Variations of Hot-Press Manufacturing Line

FIG. 17 shows a variation of the hot-press manufacturing line 10. The hot-press manufacturing line 10 shown in FIG. 17 includes a heating device 14, a transportation table 16, a manipulator 44, a transportation device 46, a press machine 20, and a controller 22. The hot-press manufacturing line 10 of FIG. 17 may have the same configuration as in FIG. 1 except for the transportation device 46 and press machine 20.
In the implementation shown in FIG. 17 , the press machine 20 allows two workpieces W1 and W2 to be positioned between the upper and lower die parts 21 and 23. The upper and lower die parts 21 and 23 are movable relative to each other. With the two workpieces W1 and W2 being positioned between the upper and lower die parts 21 and 23, the press machine 20 moves the upper and lower die parts 21 and 23 closer to each other to press-form the two workpieces W1 and W2 simultaneously.

(Transportation Device)

FIG. 18A is a side view of the transportation device 46 of FIG. 17 as viewed from a side (y-direction) illustrating an exemplary construction. FIG. 18B shows the transportation device 46 of FIG. 18A with its second arms 72 opened outwardly.

(Base Frame)

In the implementation shown in FIGS. 18A and 18B, the transportation device 46 includes a base frame 48, as well as a pair of first arms 71 and a pair of second arms 72 rotatably mounted on the base frames 48. The shape of the base frame 48 is rectangular when viewed from above. In the present implementation, the top-bottom direction represents the z-direction. A lateral direction is a direction in a plane perpendicular to the top-bottom direction. Lateral directions include the long-length direction of the base frame 48, i.e., y-direction, and the short-length direction, i.e., x-direction.
A joint 56 is provided on the upper surface of the base frame 48 to be connected to the manipulator 44. The joint 56 is connected to the manipulator such that the base frame 48 is rotatable, about an axis in the top-bottom direction, relative to the manipulator 44.

(First and Second Arms)

The pair of first arms 71 are separated from each other in a lateral direction (x-direction).
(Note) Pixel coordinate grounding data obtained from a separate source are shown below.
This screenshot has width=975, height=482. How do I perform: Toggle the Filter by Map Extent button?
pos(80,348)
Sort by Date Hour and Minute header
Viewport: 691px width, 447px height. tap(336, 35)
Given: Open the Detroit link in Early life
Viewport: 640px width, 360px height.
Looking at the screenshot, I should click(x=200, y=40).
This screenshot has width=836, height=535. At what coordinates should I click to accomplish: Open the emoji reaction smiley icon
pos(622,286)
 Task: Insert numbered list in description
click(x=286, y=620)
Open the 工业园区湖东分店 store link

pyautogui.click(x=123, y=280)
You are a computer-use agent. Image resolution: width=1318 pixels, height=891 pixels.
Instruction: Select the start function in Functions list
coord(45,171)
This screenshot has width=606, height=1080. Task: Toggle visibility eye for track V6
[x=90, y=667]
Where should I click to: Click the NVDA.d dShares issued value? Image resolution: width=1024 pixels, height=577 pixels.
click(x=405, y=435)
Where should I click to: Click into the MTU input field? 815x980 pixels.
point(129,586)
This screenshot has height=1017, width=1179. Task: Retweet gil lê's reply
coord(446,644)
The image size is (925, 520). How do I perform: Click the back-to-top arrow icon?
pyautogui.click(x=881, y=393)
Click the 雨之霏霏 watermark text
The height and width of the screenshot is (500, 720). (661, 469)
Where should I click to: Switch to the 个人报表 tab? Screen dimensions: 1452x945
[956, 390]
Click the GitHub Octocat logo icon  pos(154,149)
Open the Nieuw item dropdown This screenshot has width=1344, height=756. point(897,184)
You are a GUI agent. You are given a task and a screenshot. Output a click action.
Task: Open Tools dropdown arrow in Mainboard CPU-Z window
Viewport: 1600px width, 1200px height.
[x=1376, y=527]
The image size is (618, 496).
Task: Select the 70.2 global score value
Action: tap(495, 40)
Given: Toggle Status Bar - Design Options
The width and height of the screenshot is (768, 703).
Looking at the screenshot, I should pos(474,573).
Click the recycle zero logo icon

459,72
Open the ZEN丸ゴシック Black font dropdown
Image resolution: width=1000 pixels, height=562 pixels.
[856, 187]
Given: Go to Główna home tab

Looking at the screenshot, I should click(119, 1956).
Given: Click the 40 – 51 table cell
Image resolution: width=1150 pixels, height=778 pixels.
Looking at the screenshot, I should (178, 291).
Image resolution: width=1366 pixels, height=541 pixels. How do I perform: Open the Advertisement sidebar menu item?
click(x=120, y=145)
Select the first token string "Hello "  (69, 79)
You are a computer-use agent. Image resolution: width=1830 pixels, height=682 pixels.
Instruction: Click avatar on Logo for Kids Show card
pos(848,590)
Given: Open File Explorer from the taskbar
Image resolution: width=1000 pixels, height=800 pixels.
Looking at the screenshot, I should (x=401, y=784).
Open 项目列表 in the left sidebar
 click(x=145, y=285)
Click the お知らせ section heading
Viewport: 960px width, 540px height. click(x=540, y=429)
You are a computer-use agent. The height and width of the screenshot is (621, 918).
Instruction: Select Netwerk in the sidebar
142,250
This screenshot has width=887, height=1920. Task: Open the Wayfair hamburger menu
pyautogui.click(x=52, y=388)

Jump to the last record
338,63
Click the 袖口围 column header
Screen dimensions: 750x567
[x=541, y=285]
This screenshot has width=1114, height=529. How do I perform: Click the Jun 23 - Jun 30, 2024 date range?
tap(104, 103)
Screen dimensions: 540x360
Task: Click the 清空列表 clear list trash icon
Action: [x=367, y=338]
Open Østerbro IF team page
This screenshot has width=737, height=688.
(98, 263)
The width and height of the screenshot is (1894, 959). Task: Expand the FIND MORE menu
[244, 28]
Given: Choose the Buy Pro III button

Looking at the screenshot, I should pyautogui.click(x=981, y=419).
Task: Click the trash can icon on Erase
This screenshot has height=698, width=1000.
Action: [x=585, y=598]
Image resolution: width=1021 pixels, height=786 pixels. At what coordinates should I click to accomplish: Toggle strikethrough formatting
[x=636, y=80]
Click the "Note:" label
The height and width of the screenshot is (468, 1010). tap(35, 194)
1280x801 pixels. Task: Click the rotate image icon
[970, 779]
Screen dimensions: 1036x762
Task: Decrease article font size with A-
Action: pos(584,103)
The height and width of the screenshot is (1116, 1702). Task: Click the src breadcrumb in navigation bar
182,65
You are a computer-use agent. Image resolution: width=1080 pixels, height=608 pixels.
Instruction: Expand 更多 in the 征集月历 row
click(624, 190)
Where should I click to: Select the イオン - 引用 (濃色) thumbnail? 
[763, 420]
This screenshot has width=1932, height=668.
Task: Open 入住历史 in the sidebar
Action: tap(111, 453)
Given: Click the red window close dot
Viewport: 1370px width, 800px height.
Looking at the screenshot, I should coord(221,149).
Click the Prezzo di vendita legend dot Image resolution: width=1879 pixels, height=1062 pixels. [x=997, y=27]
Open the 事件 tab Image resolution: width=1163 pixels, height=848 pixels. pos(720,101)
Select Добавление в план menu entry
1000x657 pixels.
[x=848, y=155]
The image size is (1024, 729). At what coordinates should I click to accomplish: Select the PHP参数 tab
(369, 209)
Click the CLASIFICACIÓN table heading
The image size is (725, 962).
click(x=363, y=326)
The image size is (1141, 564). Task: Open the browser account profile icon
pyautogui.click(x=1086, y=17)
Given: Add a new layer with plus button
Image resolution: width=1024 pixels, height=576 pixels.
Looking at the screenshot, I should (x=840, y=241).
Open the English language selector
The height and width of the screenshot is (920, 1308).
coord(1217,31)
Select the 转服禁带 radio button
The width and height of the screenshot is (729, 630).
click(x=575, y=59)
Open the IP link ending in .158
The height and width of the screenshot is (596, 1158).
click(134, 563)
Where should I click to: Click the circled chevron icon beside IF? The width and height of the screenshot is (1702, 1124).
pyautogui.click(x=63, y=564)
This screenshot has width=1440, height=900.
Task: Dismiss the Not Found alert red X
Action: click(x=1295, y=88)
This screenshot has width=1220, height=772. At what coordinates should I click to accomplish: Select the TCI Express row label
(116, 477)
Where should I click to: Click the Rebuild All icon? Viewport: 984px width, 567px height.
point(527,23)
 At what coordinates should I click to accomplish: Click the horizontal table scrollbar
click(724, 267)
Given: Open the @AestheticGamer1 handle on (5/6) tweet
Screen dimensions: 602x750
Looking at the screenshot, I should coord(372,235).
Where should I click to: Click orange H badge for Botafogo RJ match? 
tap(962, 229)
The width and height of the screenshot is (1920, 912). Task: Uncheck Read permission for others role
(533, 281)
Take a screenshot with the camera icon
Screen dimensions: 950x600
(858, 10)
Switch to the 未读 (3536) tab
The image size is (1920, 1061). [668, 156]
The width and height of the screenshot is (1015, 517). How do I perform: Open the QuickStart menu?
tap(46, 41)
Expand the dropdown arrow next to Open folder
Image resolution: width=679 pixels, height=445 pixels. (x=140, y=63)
Each of the first arms 71 includes a first base 71 a extending from the base frame 48 in the top-bottom direction, and a first claw 71 b extending, with a bend, from the first base 71 a in the lateral direction. Each first arm 71 is mounted on the base frame 48 so as to be rotatable about an axis of rotation 60 in the y-direction. One end of the first base 71 a is rotatably connected to the base frame 48, while the first claw 71 b extends from the other end.
The pair of second arms 72 are separated from each other in a lateral direction (x-direction). Each of the second arms 72 includes a second base 72 a extending from the base frame 48 in the top-bottom direction, and a second claw 72 b extending, with a bend, from the second base 72 a in the lateral direction. Each second arm 72 is mounted on the base frame 48 so as to be rotatable about an axis of rotation 60 in the y-direction. One end of the second base 72 a is rotatably connected to the base frame 48, while the second claw 72 b extends from the other end.
The location of the pair of first claws 71 b in the top-bottom direction and the location of the pair of second claws 72 b in the top-bottom direction are different from each other. In the implementation shown in FIGS. 18A and 18B, the first bases 71 a are shorter than the second bases 72 a as measured in the top-bottom direction. The first claws 71 b are located closer to the base frame 48 than the second claws 72 b are.
In the implementation shown in FIGS. 18A and 18B, the axis of rotation 60 of each first arm 71 is coaxial with the axis of rotation 60 of the associated second arm 72. This allows the first and second arms 71 and 72 to be efficiently positioned on the base frame 48. Alternatively, the axis of rotation 60 of each first arm 71 and the axis of rotation 60 of the associated second arm 72 may not be coaxial.

(Drive Units)

The pair of second arms 72 are driven by the second drive unit. The second drive unit rotates the pair of second arms 72 relative to the base frame 48 to change the distance between the second claws 72 b in a lateral direction (x-direction). In the implementation shown in FIGS. 18A and 18B, the second drive unit is constituted by actuators 82 provided for the respective second arms 72.
An actuator 82 may be an air cylinder, for example. The actuator 82 adjusts the amount of extension of an actuation shaft 82A that moves in the axial direction. A pin 82B is provided on the distal end of the actuation shaft 82A. The pin 82B is inserted into a slot in a link 90 fixed to the associated second arm 72 so as to be movable and rotatable.
When each actuator 82 extends its actuation shaft 82A, the associated second arm 72 extends downwardly, as shown in FIG. 18A, such that the pair of second claws 72 b of the pair of second arms 72 are located closer to each other, i.e., in a closed state. When each actuator 82 retracts its actuation shaft 82A, the pair of second claws 72 b of the pair of second arms 72 move away from each other, as shown in FIG. 18B, such that they are in an open state.
The pair of first arms 71 are driven by a first drive unit (not shown). The first drive unit rotates the pair of first arms 71 relative to the base frame 48 to change the distance between the first claws 71 b in a lateral direction (x-direction). The first drive unit that drives the first arms 71 may be an arrangement including actuators similar to the actuators 82 shown in FIGS. 18A and 18B, for example. The pair of first arms 71 are controlled by the first drive unit to be, again, in a closed state, in which the pair of first claws 71 b are located closer to each other, or in an open state, in which the pair of first claws 71 b are more distant from each other than in the closed state. It will be understood that the actuators of the first and second drive units are not limited to air cylinders, and may be motors or hydraulic cylinders, for example.
The pair of first claws 71 b are capable of supporting the lower surface of the first workpiece W1 at both ends as determined along the lateral direction when they are laterally closer to each other, i.e., in the closed state. The pair of second claws 72 b are capable of supporting the lower surface of the second workpiece W2 at both ends as determined along the lateral direction when they are laterally closer to each other, i.e., in the closed state.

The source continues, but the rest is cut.